23.Explain the Fed's policy tools and briefly describe how each works.
By increasing the required reserve ratio, the Fed forces banks to hold a _______ quantity of monetary base and the interest rate _______.
A.
larger; rises
B.
larger; falls
C.
smaller; falls
D.
smaller; rises
By lowering the interest rate, the Fed makes it _______ costly for the banks to borrow monetary base and the interest rate _______.
A.
more; rises
B.
more; falls
C.
less; falls
D.
less; rises
When the Fed sells securities in the open market, the monetary base _______ and the interest rate _______.
A.
decreases; falls
B.
increases; falls
C.
decreases; rises
D.
increases; rises
30.When the quantity of real GDP demanded exceeds the quantity of real GDP supplied, firms
A.
increase production and lower prices.
B.
increase production and prices.
C.
do not change production because aggregate demand and potential GDP will adjust.
D.
decrease production and prices.
E.
decrease production and increase prices.
23. A. Larger and rises. When reserve requirements are increased, commercial banks hold a large amount of deposits which reduce money supply and increase the interest rate.

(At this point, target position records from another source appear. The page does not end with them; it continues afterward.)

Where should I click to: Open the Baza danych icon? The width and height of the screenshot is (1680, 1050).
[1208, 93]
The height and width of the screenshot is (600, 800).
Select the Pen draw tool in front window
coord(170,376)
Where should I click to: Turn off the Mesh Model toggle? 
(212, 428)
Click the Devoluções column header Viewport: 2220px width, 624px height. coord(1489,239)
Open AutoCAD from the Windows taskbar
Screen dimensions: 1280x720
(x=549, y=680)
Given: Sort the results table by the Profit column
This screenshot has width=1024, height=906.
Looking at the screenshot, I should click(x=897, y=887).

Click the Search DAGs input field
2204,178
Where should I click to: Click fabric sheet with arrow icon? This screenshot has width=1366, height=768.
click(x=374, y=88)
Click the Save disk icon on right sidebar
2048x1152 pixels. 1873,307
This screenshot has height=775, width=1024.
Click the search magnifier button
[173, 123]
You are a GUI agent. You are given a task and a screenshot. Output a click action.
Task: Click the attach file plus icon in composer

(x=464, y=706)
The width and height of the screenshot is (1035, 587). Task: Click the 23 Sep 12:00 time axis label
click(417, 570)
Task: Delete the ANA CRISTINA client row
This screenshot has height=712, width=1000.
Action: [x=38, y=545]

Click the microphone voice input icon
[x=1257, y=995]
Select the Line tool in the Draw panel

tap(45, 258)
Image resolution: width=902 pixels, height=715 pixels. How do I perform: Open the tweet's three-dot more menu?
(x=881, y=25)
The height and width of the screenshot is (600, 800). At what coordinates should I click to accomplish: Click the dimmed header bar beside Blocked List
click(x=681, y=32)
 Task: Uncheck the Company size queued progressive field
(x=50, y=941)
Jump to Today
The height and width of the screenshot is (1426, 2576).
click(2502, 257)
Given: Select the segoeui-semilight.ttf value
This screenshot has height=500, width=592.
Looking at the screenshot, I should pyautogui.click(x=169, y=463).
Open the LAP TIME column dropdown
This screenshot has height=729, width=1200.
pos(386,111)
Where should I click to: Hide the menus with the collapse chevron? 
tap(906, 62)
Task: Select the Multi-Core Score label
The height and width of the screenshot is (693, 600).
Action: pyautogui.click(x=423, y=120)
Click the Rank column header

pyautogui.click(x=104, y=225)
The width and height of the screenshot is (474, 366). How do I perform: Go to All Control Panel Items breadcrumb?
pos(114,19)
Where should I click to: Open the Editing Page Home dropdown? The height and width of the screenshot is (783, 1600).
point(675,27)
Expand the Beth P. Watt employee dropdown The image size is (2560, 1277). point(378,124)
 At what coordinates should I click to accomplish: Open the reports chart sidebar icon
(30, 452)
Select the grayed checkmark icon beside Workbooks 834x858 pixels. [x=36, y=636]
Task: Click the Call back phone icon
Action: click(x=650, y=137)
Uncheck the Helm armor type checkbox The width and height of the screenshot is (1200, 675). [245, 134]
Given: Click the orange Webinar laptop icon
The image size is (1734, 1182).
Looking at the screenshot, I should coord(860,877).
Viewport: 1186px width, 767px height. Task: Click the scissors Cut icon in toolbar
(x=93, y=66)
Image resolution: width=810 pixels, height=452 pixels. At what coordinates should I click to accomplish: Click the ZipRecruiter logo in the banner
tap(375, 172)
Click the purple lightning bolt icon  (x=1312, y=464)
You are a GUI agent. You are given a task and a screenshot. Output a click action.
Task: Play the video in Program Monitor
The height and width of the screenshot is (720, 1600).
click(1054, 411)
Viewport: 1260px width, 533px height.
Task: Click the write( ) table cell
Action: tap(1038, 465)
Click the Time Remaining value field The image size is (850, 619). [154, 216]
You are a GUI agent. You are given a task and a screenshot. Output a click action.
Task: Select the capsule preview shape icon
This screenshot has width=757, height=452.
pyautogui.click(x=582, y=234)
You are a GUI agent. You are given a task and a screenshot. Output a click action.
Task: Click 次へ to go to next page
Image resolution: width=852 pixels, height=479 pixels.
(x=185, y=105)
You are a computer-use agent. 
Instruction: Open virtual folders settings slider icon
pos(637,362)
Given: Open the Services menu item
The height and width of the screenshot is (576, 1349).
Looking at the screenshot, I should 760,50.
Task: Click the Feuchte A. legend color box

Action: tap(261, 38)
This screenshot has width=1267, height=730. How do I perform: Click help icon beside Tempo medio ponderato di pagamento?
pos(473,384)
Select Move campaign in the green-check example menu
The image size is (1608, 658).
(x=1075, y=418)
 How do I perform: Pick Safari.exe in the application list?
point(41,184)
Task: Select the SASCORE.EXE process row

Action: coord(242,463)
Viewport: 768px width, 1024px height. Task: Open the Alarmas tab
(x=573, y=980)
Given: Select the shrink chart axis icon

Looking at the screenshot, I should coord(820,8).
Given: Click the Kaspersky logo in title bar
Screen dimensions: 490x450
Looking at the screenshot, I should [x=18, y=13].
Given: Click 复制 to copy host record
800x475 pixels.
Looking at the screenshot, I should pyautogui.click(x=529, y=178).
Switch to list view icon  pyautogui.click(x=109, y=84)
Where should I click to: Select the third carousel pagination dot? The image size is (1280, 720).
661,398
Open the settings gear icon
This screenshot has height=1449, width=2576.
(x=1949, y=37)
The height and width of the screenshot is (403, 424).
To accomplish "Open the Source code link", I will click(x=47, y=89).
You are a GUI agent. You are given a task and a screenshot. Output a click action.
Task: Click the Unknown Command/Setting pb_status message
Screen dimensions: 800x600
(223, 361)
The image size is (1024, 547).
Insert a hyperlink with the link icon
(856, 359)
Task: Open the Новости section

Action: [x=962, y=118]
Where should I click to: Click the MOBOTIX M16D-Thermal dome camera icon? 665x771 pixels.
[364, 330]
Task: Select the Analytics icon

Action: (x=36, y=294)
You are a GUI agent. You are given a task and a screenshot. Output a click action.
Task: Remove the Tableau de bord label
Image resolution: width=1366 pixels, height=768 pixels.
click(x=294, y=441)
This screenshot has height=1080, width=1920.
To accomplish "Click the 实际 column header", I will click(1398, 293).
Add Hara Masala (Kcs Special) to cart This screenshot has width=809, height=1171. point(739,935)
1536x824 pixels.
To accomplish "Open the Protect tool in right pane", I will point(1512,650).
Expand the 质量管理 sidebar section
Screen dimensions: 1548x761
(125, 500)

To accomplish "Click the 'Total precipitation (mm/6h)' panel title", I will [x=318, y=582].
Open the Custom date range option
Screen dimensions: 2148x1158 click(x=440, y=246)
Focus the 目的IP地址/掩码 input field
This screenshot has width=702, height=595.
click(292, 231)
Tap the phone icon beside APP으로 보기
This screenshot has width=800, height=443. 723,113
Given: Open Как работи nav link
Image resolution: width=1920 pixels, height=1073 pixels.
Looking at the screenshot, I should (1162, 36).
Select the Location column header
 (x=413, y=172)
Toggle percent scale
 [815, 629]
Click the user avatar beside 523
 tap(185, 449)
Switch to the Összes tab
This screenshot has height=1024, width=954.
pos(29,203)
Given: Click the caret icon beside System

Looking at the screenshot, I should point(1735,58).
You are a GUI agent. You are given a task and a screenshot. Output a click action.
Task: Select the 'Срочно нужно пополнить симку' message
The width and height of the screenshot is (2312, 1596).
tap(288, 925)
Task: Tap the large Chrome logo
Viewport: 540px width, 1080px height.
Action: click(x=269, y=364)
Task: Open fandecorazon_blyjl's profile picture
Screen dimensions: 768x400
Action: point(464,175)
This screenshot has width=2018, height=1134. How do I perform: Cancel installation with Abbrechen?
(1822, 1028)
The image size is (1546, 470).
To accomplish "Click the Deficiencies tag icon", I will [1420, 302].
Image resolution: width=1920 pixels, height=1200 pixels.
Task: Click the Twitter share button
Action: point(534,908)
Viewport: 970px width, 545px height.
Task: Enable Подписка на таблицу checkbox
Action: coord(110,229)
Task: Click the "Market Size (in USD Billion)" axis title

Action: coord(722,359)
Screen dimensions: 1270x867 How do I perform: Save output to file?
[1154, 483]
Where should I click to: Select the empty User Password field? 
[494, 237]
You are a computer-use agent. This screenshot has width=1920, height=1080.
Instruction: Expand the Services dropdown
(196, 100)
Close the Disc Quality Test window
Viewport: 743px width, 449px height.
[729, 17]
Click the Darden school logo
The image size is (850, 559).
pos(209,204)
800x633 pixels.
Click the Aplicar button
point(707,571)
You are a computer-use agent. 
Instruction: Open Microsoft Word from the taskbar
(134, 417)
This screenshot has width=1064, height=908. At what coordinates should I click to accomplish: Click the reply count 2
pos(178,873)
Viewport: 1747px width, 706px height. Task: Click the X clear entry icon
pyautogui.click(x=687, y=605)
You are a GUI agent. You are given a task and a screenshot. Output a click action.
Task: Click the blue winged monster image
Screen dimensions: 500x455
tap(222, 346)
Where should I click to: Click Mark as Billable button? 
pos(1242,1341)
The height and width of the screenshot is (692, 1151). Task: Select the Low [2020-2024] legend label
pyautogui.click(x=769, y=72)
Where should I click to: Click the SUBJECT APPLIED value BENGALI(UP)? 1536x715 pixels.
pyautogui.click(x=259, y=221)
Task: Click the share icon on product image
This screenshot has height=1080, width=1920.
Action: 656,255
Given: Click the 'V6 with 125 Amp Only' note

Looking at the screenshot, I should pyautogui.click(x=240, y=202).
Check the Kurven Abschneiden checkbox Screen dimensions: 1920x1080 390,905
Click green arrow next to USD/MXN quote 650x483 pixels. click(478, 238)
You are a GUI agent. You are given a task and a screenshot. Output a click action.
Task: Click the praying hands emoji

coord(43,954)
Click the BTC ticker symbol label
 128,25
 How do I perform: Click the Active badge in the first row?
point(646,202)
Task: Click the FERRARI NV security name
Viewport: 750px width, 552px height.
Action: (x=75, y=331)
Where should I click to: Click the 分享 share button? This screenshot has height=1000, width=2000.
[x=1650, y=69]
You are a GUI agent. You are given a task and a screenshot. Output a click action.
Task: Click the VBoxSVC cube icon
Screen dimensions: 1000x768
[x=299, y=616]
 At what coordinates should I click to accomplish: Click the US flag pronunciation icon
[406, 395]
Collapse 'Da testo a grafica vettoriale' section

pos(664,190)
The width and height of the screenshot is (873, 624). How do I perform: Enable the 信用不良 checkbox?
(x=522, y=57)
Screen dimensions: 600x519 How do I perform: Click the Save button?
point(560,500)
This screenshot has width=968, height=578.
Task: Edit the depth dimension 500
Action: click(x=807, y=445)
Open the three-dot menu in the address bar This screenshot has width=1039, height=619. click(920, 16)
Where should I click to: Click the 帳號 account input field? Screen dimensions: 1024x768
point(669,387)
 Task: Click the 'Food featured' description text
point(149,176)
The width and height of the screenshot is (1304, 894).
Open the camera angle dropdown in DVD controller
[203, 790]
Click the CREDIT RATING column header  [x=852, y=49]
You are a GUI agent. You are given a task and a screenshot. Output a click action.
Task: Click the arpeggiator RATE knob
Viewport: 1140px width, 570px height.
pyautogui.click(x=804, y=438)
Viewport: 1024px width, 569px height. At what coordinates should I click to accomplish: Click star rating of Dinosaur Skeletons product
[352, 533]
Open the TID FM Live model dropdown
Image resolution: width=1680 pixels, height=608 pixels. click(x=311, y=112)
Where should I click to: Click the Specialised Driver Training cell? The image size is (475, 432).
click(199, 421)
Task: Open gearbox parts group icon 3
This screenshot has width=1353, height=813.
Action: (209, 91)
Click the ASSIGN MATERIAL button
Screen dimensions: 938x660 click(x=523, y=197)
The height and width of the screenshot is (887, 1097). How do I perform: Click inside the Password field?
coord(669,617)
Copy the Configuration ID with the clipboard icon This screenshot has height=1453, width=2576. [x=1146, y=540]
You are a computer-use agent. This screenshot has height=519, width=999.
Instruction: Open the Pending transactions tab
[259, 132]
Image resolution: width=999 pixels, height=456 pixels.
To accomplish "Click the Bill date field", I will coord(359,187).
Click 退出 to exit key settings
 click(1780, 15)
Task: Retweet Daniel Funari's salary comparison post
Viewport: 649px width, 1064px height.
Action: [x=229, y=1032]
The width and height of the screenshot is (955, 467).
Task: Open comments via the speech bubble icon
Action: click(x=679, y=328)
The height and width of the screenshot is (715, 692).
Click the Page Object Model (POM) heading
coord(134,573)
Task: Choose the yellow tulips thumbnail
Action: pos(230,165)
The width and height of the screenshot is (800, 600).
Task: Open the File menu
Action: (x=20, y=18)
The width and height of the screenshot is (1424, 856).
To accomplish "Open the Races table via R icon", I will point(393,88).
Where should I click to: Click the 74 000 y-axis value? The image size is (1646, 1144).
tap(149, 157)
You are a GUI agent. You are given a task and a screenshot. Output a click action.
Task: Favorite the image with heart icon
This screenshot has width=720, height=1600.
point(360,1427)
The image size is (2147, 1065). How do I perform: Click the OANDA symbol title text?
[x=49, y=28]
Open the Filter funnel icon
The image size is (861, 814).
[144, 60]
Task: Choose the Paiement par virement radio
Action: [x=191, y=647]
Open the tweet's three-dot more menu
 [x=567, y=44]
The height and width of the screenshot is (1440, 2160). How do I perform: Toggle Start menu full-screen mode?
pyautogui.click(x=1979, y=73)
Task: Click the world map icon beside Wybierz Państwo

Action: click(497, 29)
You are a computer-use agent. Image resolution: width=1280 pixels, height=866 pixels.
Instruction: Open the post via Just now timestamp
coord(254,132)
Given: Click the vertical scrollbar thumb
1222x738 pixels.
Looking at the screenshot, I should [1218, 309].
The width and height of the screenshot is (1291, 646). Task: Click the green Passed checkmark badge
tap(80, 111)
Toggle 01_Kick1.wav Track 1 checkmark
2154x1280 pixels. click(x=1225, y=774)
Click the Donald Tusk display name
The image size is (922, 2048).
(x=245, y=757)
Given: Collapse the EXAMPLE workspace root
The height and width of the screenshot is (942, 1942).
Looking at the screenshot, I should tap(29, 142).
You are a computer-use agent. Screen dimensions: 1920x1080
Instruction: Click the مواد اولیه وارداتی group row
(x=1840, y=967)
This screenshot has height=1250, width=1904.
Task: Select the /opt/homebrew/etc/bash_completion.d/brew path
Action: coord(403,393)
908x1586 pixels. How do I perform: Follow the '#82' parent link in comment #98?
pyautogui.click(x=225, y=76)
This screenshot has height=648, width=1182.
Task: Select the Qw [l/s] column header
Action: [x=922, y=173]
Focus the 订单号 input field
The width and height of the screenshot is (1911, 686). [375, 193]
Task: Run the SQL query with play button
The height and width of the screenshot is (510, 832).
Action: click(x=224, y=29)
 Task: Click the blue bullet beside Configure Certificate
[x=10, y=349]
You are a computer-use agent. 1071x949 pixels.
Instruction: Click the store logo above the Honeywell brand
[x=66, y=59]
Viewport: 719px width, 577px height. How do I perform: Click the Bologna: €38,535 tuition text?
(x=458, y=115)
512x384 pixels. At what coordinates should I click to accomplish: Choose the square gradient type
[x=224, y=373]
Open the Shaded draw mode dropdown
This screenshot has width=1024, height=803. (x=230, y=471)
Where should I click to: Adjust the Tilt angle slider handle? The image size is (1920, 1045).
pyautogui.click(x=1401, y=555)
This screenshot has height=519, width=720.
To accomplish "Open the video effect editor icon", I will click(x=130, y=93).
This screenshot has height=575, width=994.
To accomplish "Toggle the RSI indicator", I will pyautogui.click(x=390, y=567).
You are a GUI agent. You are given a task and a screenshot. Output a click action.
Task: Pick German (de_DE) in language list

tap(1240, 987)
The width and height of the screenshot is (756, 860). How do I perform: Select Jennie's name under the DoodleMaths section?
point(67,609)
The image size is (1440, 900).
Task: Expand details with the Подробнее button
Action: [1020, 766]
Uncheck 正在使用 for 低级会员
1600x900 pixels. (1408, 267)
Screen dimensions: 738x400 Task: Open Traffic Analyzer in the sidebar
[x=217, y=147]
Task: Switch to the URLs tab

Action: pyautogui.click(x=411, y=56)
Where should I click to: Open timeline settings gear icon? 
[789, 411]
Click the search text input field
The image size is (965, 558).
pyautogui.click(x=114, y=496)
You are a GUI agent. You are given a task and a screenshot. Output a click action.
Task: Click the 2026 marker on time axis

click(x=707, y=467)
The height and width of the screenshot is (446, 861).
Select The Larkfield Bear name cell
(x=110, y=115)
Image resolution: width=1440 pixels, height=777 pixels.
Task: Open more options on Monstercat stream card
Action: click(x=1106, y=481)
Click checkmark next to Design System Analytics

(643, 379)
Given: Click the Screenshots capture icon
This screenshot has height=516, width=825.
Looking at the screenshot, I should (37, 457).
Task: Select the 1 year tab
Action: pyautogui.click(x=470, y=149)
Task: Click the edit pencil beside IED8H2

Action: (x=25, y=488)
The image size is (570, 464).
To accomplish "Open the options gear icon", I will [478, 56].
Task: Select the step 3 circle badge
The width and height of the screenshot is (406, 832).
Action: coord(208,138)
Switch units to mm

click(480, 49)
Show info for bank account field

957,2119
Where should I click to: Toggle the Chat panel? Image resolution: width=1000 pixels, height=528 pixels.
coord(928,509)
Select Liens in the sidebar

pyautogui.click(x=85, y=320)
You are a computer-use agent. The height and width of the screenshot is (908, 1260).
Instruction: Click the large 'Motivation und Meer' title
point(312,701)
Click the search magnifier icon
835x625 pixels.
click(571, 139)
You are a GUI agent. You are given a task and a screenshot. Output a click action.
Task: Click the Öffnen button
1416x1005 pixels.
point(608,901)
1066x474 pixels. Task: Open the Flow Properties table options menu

24. C. Less, falls. When the Fed lowers the interest rate (discount rate) it becomes cheaper for the banks to borrow from the Central banks.
25 C. Decreases, rises. When the Fed sells securities in the open market, money supply contracts and interest rate rises.
30. B. Increase production and prices. Consumers will demand more goods which will increase the price level and producers will produce more goods.